Discussion Thread
Data Extractor
Message Thread
Extract any data, including email addresses and URLs from your files and webpages.
Posted in the Data Extractor Forum.
Why Does The Software Just Stop Scraping?
I've been using Data Extractor for scraping on Craig's List with great results, but the problem I'm having is the software will sometimes just stop and not continue harvesting from it's URL list for no apparent reason. I'm mystified as to why this is happening. I've tried randomizing the order of the list of URLs to be harvested from (all URLs are for real, existing pages), so that there aren't any identifiable patterns in my scraping which the site might pick up on and block (eg. 500 consecutive page requests to a single classifieds area (eg. Antiques For Sale) in a single city (eg. Detroit). But this doesn't seem to help. Could they be monitoring my IP address? I've found none of the IP address changing programs seem to work.
I'd also like to know if there's a way for the software to automatically resume scraping if you hit an error page (eg. page not found). These pages stop the software dead in it's tracks and you have to manually prompt the software to get it back on track again. Many hours of productivity get lost this way - and I don't want to have to babysit the thing. If the software had a user specifiable maximum time between page requests (eg. 60 seconds) before continuing to the next URL to be harvested, this problem would be solved.
Any insight? Thanks.
Why Does The Software Just Stop Scraping?
It might be stopping because the page does not finish loading.

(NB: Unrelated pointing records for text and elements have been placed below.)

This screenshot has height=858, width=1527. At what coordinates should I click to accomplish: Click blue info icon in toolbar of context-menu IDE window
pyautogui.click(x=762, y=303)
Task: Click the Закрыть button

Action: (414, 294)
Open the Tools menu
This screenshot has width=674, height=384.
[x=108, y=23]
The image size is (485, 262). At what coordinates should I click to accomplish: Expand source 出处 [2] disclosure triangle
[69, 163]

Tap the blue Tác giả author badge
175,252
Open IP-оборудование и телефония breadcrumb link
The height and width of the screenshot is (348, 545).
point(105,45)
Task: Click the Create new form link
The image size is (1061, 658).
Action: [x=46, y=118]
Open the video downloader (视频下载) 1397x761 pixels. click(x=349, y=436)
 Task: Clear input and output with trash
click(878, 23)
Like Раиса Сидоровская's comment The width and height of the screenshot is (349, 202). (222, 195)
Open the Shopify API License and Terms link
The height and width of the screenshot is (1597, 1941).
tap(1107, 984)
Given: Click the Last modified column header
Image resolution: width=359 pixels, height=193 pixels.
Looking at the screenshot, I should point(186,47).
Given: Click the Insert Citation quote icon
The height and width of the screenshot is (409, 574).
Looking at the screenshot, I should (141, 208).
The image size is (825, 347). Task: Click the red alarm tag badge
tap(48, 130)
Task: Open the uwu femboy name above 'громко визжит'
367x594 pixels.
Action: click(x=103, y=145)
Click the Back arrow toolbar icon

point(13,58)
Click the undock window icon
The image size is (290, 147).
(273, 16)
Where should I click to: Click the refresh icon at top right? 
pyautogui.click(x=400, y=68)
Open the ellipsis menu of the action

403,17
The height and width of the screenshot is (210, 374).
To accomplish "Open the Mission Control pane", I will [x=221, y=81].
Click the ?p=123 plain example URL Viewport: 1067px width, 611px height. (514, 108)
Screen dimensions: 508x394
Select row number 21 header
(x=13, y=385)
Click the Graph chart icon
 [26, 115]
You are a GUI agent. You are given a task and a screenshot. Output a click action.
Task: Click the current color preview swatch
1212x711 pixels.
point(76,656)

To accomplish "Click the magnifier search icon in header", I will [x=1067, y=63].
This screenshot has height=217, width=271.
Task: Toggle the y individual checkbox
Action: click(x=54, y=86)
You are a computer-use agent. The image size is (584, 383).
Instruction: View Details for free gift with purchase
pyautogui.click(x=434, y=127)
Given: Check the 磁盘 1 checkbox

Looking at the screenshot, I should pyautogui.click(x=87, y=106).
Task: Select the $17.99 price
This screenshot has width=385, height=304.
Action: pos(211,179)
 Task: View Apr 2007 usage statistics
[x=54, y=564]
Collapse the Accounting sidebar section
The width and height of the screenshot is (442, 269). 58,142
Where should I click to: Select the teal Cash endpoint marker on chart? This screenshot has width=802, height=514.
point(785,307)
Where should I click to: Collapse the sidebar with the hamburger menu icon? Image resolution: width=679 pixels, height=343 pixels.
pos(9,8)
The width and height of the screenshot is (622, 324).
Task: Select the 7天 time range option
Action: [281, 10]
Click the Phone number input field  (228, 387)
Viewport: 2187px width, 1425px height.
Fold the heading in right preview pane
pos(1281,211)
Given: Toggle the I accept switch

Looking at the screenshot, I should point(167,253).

On the 3rd tab you can resume scraping my clicking a link in the bottom right preview window.
Why Does The Software Just Stop Scraping?
That's what I do - I go into that little window at the bottom right and click any link there and it resumes scraping at the next URL in the list, although it doesn't get any emails from the current page - it just gets skipped. You may be right in that the page is not fully loading - for the below three ads, none of the pictures in the ad get loaded in that little preview window, which is probably why it's stopping. So how do I get the software to load pages with pics?
http://oregoncoast.craigs...85245.html
http://newjersey.craigsli...41930.html
http://charlotte.craigsli...62574.html
There used to be an option on Craigs to view strictly text based versions of any ad but this is no longer available. What to do?
Why Does The Software Just Stop Scraping?
Randy, you can try disabling images in Internet Explorer settings, that's my only other advice
Why Does The Software Just Stop Scraping?
Disabling the images is a good idea, in fact it should be a default setting in the software because no data you'd want to harvest is ever in any images, and with enough use the software really starts building up your temporary internet file cache with all the images stored which needs periodic deleting or you get gigs of useless data stored there. A good free app for removing these files is Crap Cleaner.
I'm still using Data Extractor to harvest ad URLs, but now using an old program called Email Spider to get the emails. Like DE, it will sometimes stall on certain URLs (still don't understand why), but within a couple of minutes it will continue on to the next one. It also lets you filter results so eg. no @craigslist.org emails are kept. Also the harvested data is automatically saved to your TXT file periodically as it harvests rather than having all the accumulated data kept strictly in memory. I've found because of that Data Extractor to be a real memory hog (I only have 512MB) and it can quickly gobble up most of it, making my PC become inordinately slow and necessitating a reboot. So anyways, just a few suggestions for making the software better. Great product in any case.
Why Does The Software Just Stop Scraping?
I've had the same problem and never thought of disabling images, however I've just tried disabling images in both IE and Firefox yet the preview window in Data Extractor still shows images.